Montag, 29. Dezember 2008

Proletarisierung des Ärztestandes?

In der Süddeutschen vom Wochenende glaubt Paul Unschuld, dass "Ende der klassischen Medizin" auszumachen. Vieles in seinem Essay (so muss man diesen Text wohl nennen) scheint mir falsch oder wenigstens übertrieben. ("Der Kranke ist, erstmals in der Geschichte, keine gesellschaftliche Belastung mehr; der Kranke ist Verbraucher in einer zunehmened ökonomisierten Gesundheitsindustrie." - Das klingt ja so, als ginge es beispielsweise beim Streit um den Gesundheitsfonds nicht darum, wer für die Kosten von Krankheit aufkommt.)
Interessant ist seine Beschreibung, wie sich die soziale Lage der Mediziner verändert:
Mit der Bildung der europäischen Nationalstaaten entstand eine neue Form der territorialen Konkurrenz. Manufakturen und Industrialisierung trugen zu der Stärke eines Staates nun ebenso bei wie die Nationalheere. Die Gesundheit als Grundlage für Arbeitsfähigkeit und Wehrfähigkeit rückte in das Blickfeld der Herrschenden: die Idee einer Gesundheitspolitik geht auf diese Zeit zurück. Die Ärzteschaft forderte und erhielt das Mandat, in staatlichen Gesundheitssystemen für die Gesundheit aller Bevölkerungsschichten zuständig zu sein. (...)

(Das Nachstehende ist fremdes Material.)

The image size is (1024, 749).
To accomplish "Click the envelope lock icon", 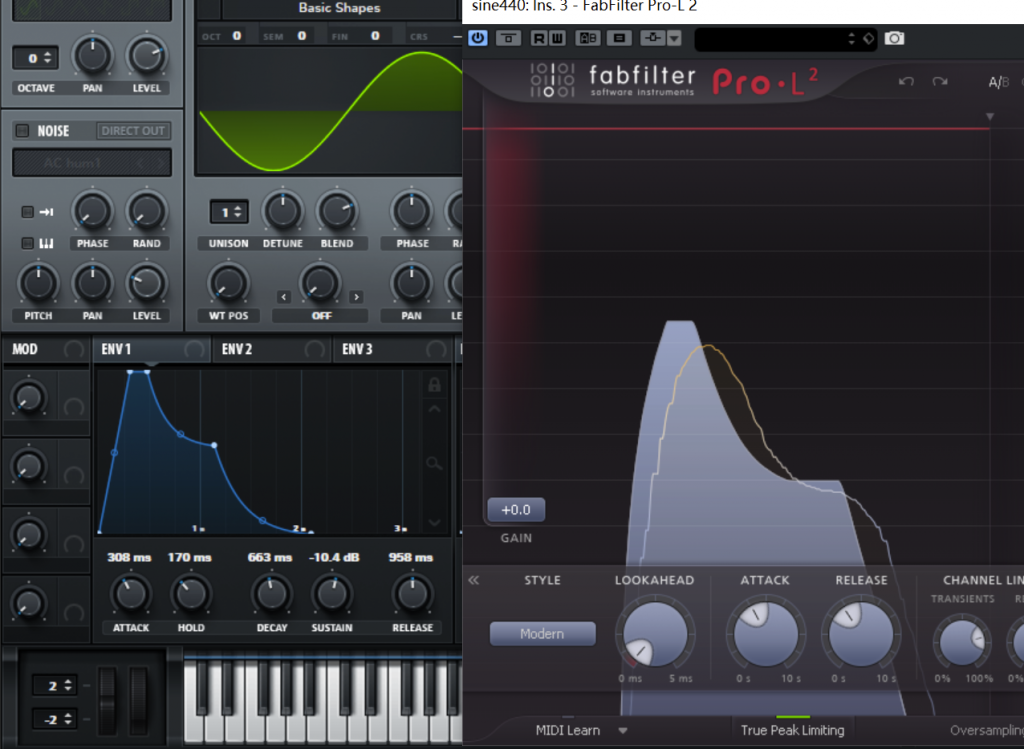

Noch vor wenigen Jahrzehnten undenkbar, gehen junge Ärzte wie Metallarbeiter auf die Straße, um ihrer Empörung über niedrige Löhne und schlechte Arbeitsbedingungen Ausdruck zu geben. Sie werden von Klinikbetreibern verwaltet, die kein Verständnis mehr für die Bedürfnisse des Standesberufs haben. Sie werden gezwungen, die vertrauliche Arzt-Patienten-Beziehung aufzubrechen, und etwa schlechte Angewohnheiten jener Patienten zu melden, die womöglich ihre Kranksein selbst verursachen. Die Fallpauschalen schließlich drücken der ärztlichen Tätigkeit den Stempel der Rationalität einer Autowerkstatt auf.